Brain Computer interfaces are now making the headlines of newspapers around the world. They hit the imagination making miracles possible. At the end of March the news of Bill Kockevar, a 53 year old man paralysed from his shoulders who lost control of his limbs after a bike accident, able to feed himself through the BrainGate2 interface indeed seemed like a technology miracles to the bystanders and to Bill himself (see the video clip).
You can get the full details on how surgeons were able to restore the movement of one of his limb in one of the articles. In short the Braingate 2 chip implanted on Bill cortex captured the electrical signals generated by the brain and a computer analysed those signals to detect the willingness to perform a specific movement. This was translated into electrical signals brought to the muscles of Bill’s arm and hand that responded performing the desired action.
However, it is not really true that Bill was thinking of feeding himself and “voilà” his arm and hands moved accordingly.
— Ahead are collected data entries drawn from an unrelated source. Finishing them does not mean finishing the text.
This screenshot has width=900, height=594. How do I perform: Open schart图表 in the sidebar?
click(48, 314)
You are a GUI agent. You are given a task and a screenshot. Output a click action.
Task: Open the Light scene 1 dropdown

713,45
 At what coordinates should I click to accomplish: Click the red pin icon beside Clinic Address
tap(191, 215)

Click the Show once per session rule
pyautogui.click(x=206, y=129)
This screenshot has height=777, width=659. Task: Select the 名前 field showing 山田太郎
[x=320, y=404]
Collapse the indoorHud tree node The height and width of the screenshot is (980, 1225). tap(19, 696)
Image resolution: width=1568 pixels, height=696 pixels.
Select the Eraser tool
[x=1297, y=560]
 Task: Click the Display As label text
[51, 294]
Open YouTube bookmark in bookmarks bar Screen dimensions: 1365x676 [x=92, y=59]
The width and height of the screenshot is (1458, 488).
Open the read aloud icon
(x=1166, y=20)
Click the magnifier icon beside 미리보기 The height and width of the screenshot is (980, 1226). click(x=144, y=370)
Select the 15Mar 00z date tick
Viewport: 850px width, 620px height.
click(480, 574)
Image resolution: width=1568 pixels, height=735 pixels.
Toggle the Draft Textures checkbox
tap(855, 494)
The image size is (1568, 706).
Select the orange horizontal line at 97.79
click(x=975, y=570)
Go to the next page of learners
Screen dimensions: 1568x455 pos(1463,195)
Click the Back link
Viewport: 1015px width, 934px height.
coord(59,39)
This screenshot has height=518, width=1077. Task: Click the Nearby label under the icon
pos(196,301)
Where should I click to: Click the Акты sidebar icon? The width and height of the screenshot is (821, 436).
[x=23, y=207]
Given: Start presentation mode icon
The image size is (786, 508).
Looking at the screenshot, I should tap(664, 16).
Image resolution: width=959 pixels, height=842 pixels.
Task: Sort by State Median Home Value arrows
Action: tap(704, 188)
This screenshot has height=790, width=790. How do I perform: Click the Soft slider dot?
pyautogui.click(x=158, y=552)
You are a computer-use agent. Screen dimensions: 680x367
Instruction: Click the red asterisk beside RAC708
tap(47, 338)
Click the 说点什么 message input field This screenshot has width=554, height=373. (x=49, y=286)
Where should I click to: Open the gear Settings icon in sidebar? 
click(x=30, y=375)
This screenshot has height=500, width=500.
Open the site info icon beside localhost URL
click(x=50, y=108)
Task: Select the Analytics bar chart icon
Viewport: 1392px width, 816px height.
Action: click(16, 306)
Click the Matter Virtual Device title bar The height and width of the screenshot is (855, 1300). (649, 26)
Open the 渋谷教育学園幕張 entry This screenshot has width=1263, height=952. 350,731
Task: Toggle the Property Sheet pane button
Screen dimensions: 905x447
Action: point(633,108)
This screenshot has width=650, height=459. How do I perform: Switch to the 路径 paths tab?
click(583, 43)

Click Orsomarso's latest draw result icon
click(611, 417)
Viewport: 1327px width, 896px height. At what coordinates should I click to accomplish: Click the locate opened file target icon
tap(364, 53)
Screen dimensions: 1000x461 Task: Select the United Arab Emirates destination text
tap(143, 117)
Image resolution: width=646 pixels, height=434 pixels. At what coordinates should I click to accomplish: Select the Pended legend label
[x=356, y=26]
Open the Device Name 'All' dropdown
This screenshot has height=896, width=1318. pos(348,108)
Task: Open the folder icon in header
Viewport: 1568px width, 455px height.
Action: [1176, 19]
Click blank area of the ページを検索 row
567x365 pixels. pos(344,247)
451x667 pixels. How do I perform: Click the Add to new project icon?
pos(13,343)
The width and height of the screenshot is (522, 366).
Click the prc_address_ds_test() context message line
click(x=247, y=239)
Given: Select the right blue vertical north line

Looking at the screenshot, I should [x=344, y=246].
He had to undergo four months of training to learn what to think so that the computer could detect the appropriate electrical signals in the brain and activate the muscles in the arm and hand. This activation is not an easy feat. Muscles need to be activated in a specific order and with specific strength and this requires a lot of training on the computer side too. Bill has to look constantly at what his arm and hands are doing and change his thinking to control the computer that controls his muscles.
The whole procedure is slow but for a person that is paralysed like Bill the restoration, even partial, of functionality is a “miracle”.
There are still huge obstacles to overcome before a “brain” can directly interface with a “machine” at the physical level. We are getting better at interfacing using languages, think of Amazon Echo or Apple Siri. Also, we are now developing robots that can observe what we do and learn for it, yet another form of communication between a “brain” and a machine.
Notice, however, that in case of Bill, a voice communications would not work. Of course a computer would be perfectly able to understand the voice of Bill asking to eat a pretzel, but it won’t be able to control Bill’s muscles without the continuous supervision of Bill’s brain that seeing the way the muscles react to the computer stimulations sends signals to the computer that lead to a change of stimuli to the point that the desired movement is achieved.
Indeed, orchestrating the muscle to perform a complex movement, and picking up a pretzel and bringing it to your mouth for you to chew is a complex movement, is very hard.